Südkoreanisches Gesetz gegen „Fake News“ tritt in Kraft, da Journalistengruppen Bedenken äußern

In Südkorea kam es nach dem gescheiterten Versuch, das Kriegsrecht im Jahr 2024 auszurufen, zu einem Anstieg von Fehlinformationen im Internet, darunter unbegründete Anschuldigungen über chinesische Eingriffe in das Wahlsystem.

Südkorea begann am Dienstag mit der Durchsetzung eines überarbeiteten Gesetzes gegen im Internet veröffentlichte falsche Informationen und verschärfte die Strafen für Wiederholungstäter, obwohl Bedenken hinsichtlich der Auswirkungen auf die freie Meinungsäußerung bestehen.

Das Gesetz, das große Plattformen dazu verpflichtet, neue Reaktionssysteme einzurichten, kommt zu einer Zeit, in der im Land die Besorgnis über digitale Fehlinformationen, einschließlich hochkarätiger Fälle mit Prominenten, zunimmt.

Oppositionspolitiker, Bürgerinitiativen und Medienexperten warnen jedoch davor, dass dies die freie Meinungsäußerung beeinträchtigen und der von der Regierung beeinflussten Zensur Tür und Tor öffnen könnte.

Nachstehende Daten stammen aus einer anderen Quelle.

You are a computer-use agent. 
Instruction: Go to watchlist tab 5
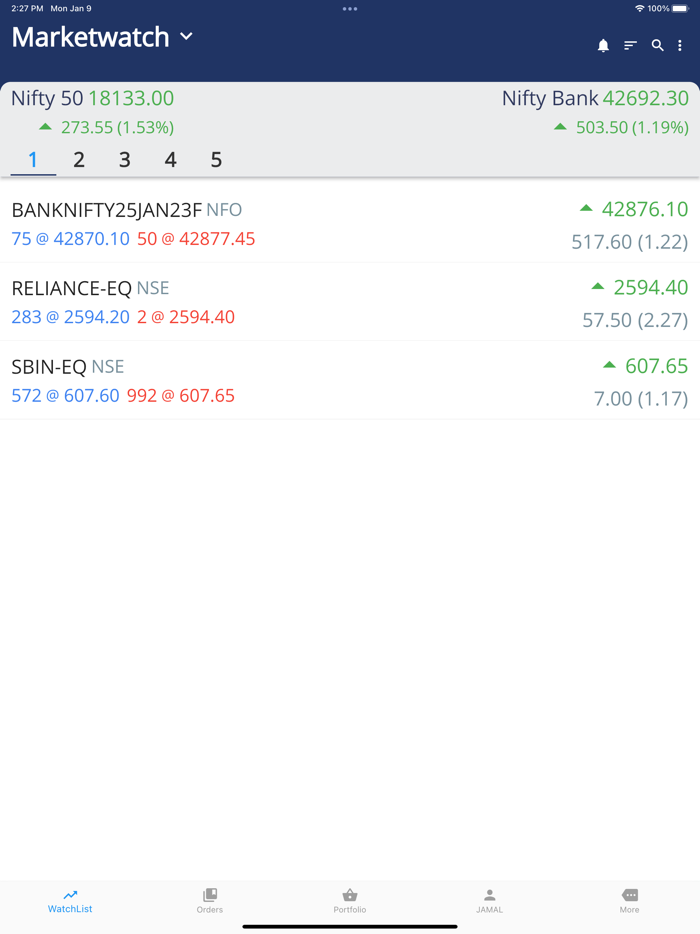(216, 160)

Das asiatische Technologieunternehmen stützte sich zuvor bei der Bekämpfung falscher Informationen auf allgemeine Verleumdungsgesetze und zivilrechtliche Schadensersatzansprüche, ohne dass es einen klaren rechtlichen Rahmen für sogenannte Fake News gab.

Mit der Revision des Gesetzes über Informations- und Kommunikationsnetze schließt es sich vielen Ländern an, die versuchen, die Flut von Unwahrheiten im Internet zu bekämpfen, die schwerwiegende Folgen für die Realität haben können.

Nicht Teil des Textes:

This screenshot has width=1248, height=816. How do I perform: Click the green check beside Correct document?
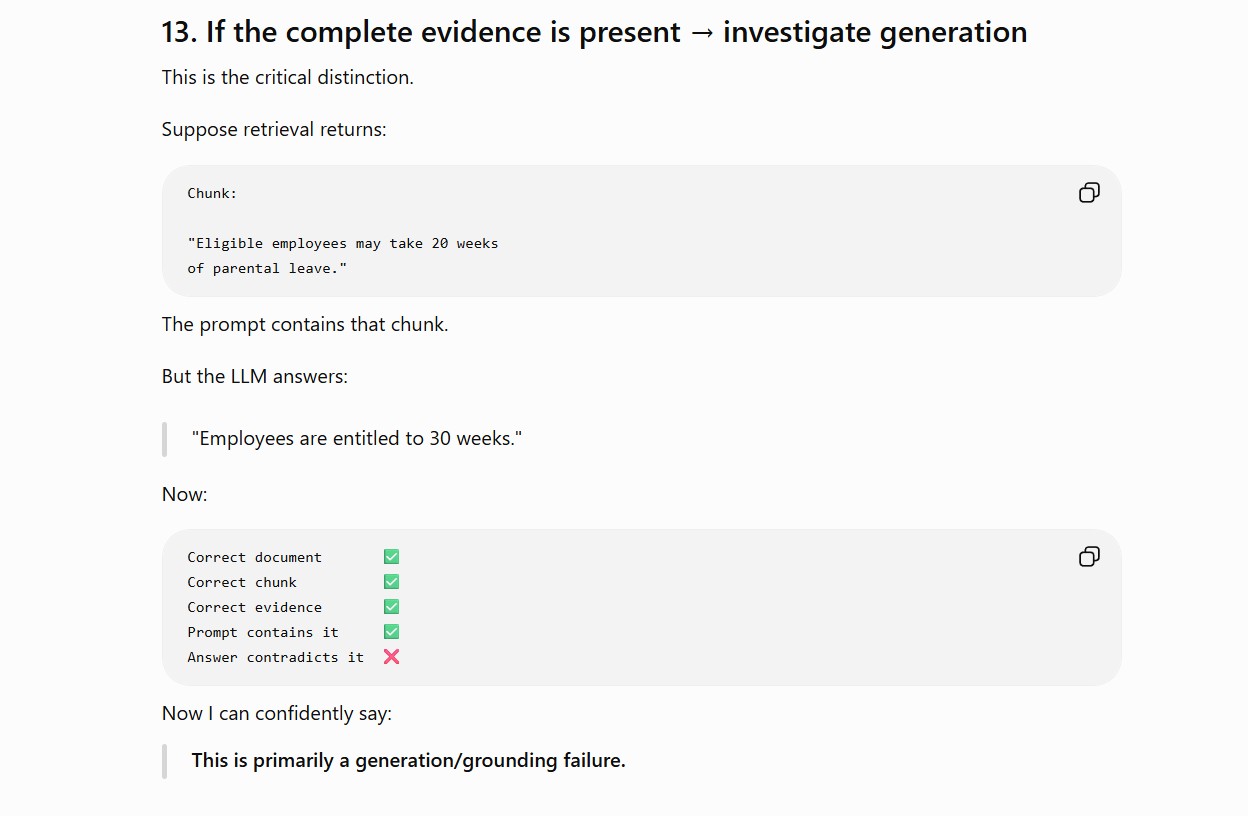pos(391,557)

Nun kann Nutzern, die vorsätzlich falsche oder manipulierte Informationen verbreiten, das Fünffache des tatsächlichen Schadensersatzes auferlegt werden.

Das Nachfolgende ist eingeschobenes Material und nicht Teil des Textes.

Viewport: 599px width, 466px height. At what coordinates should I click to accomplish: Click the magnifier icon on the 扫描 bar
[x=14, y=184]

Und Wiederholungstätern, deren Inhalte von Gerichten für rechtswidrig erklärt wurden, drohen Geldstrafen von bis zu einer Milliarde Won (573.000 Euro).

Plattformen wie die südkoreanischen Unternehmen Naver und Kakao sowie die US-Giganten Google und Meta müssen Systeme einführen, mit denen Benutzer angeblich falsche oder manipulierte Informationen melden können, und alle sechs Monate Transparenzberichte veröffentlichen, in denen Beschwerden und ergriffene Maßnahmen detailliert aufgeführt sind.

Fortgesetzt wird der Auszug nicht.